What to do. Update the records from their start down to the line containing "Looking at the screenshot, I should point(165,26)." by replacing every "Instruction" with "Command". Leave everything else unchanged and give back only those lines.

Stored data:
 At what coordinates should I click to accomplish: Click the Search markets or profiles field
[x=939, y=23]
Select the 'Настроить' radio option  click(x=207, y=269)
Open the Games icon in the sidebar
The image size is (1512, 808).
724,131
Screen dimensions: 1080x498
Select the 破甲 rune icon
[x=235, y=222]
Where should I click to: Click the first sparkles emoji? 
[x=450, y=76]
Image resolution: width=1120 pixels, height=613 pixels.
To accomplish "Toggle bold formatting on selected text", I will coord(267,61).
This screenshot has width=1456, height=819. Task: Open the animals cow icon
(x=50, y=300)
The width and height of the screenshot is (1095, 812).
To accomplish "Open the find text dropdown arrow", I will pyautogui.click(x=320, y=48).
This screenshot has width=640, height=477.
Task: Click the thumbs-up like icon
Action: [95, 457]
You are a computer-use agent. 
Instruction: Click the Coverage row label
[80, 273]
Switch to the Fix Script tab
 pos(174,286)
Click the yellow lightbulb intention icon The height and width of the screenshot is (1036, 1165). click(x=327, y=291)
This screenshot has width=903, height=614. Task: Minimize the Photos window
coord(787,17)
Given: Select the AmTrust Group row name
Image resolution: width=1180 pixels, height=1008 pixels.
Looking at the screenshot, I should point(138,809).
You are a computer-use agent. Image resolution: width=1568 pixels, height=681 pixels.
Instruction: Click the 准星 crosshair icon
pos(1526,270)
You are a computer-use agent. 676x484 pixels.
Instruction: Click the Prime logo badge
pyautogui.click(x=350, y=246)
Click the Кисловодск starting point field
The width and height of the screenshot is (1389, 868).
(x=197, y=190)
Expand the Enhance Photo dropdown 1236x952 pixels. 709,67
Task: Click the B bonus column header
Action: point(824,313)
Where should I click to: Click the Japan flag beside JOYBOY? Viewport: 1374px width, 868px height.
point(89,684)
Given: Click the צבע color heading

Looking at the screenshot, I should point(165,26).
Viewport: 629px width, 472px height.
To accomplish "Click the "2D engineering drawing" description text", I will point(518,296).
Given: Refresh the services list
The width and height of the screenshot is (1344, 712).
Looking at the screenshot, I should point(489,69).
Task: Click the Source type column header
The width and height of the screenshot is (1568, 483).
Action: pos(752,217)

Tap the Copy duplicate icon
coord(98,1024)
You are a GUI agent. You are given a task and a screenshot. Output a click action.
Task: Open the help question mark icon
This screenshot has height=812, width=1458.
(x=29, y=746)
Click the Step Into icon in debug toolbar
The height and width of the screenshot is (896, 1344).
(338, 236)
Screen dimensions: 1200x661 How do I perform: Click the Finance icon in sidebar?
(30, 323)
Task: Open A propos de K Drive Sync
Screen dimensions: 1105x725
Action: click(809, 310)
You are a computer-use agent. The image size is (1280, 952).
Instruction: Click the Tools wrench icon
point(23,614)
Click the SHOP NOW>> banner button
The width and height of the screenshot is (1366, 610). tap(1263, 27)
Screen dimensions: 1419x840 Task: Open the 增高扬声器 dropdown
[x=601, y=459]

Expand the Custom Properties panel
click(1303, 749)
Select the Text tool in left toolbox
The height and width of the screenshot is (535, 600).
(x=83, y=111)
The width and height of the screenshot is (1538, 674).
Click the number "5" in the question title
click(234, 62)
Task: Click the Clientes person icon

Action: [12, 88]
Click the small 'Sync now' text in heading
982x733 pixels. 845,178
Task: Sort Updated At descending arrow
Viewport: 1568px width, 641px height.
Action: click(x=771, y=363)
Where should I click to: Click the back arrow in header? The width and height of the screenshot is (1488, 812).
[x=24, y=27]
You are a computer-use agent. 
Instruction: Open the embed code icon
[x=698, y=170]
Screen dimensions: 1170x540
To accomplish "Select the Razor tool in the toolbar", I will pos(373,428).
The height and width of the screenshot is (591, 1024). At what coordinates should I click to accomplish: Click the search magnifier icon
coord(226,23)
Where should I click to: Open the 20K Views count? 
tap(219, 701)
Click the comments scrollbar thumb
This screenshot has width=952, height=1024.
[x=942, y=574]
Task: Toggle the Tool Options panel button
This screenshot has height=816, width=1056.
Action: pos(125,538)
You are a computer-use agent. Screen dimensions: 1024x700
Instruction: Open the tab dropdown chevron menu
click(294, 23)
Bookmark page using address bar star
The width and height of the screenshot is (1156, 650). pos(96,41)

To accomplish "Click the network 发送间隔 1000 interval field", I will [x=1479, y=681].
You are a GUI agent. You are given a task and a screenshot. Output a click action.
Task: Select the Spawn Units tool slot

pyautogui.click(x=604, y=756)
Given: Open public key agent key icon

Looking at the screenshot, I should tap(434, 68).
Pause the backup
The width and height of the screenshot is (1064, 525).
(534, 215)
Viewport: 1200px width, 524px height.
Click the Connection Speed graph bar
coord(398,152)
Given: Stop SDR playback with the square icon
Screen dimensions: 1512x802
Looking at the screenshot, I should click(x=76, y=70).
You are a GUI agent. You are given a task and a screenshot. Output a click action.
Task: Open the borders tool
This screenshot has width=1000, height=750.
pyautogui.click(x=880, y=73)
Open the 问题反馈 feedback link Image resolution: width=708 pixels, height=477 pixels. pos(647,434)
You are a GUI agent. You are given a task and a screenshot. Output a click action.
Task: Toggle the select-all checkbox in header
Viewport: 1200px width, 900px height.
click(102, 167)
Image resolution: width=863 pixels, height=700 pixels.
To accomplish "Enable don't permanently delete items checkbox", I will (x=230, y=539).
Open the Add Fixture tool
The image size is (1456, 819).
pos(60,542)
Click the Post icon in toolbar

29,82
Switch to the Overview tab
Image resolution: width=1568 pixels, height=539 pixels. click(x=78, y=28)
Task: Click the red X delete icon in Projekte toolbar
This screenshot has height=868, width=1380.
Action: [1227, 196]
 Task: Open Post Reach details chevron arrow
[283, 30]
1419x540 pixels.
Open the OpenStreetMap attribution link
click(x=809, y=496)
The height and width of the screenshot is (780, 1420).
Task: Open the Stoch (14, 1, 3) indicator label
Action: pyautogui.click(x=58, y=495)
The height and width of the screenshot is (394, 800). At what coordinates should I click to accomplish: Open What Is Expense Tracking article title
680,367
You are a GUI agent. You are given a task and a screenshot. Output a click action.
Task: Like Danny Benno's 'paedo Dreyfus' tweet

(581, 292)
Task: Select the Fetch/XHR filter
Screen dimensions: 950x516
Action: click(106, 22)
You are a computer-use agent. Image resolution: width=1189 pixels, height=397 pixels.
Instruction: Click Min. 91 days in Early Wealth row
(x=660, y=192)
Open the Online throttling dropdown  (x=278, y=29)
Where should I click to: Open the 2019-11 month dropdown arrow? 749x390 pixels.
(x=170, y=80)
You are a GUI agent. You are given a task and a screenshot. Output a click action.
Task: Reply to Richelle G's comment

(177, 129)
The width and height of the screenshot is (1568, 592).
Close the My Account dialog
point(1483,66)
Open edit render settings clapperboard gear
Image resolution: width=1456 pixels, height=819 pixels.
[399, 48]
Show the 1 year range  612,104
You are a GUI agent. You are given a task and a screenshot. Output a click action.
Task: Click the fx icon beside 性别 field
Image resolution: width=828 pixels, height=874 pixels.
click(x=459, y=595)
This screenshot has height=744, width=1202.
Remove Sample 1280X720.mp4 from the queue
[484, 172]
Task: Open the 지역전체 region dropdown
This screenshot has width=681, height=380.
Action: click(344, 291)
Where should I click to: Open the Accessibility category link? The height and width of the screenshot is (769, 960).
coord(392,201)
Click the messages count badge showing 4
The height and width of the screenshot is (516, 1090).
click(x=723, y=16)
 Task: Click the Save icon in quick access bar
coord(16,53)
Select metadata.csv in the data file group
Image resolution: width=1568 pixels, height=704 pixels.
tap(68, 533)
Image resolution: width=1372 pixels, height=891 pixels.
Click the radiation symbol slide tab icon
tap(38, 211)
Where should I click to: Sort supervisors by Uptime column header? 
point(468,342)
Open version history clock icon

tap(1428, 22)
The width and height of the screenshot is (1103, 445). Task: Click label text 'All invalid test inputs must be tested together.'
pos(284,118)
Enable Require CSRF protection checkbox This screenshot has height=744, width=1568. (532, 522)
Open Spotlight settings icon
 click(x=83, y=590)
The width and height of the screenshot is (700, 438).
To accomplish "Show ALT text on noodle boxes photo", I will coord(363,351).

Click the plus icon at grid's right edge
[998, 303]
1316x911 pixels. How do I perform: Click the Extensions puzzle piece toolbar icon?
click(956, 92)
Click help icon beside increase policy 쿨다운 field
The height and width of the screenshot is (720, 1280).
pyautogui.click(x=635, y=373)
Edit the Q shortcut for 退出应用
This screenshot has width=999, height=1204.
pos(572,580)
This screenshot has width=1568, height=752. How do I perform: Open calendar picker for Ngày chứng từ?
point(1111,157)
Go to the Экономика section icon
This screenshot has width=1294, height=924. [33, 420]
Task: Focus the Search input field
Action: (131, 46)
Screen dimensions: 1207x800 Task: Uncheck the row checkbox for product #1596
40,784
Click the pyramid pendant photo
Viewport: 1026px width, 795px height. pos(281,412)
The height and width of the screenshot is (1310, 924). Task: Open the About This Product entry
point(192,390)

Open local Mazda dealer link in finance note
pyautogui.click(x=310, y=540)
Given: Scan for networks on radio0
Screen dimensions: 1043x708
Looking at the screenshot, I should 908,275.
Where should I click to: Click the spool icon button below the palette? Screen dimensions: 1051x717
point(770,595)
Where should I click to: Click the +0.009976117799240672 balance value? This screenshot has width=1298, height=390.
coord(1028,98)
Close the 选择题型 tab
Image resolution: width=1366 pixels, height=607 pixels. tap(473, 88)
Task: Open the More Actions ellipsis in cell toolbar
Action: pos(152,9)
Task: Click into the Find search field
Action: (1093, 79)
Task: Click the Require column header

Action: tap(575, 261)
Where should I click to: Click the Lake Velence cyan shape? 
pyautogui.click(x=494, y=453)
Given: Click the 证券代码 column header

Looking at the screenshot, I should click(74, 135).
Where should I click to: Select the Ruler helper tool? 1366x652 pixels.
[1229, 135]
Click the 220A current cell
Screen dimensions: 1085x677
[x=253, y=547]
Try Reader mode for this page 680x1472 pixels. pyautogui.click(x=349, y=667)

The completed task.
 At what coordinates should I click to accomplish: Click the Search markets or profiles field
[x=939, y=23]
Select the 'Настроить' radio option  click(x=207, y=269)
Open the Games icon in the sidebar
The image size is (1512, 808).
724,131
Screen dimensions: 1080x498
Select the 破甲 rune icon
[x=235, y=222]
Where should I click to: Click the first sparkles emoji? 
[x=450, y=76]
Image resolution: width=1120 pixels, height=613 pixels.
To accomplish "Toggle bold formatting on selected text", I will coord(267,61).
This screenshot has width=1456, height=819. Task: Open the animals cow icon
(x=50, y=300)
The width and height of the screenshot is (1095, 812).
To accomplish "Open the find text dropdown arrow", I will pyautogui.click(x=320, y=48).
This screenshot has width=640, height=477.
Task: Click the thumbs-up like icon
Action: [95, 457]
You are a computer-use agent. 
Command: Click the Coverage row label
[80, 273]
Switch to the Fix Script tab
 pos(174,286)
Click the yellow lightbulb intention icon The height and width of the screenshot is (1036, 1165). click(x=327, y=291)
This screenshot has width=903, height=614. Task: Minimize the Photos window
coord(787,17)
Given: Select the AmTrust Group row name
Image resolution: width=1180 pixels, height=1008 pixels.
Looking at the screenshot, I should point(138,809).
You are a computer-use agent. Image resolution: width=1568 pixels, height=681 pixels.
Command: Click the 准星 crosshair icon
pos(1526,270)
You are a computer-use agent. 676x484 pixels.
Command: Click the Prime logo badge
pyautogui.click(x=350, y=246)
Click the Кисловодск starting point field
The width and height of the screenshot is (1389, 868).
(x=197, y=190)
Expand the Enhance Photo dropdown 1236x952 pixels. 709,67
Task: Click the B bonus column header
Action: point(824,313)
Where should I click to: Click the Japan flag beside JOYBOY? Viewport: 1374px width, 868px height.
point(89,684)
Given: Click the צבע color heading

Looking at the screenshot, I should point(165,26).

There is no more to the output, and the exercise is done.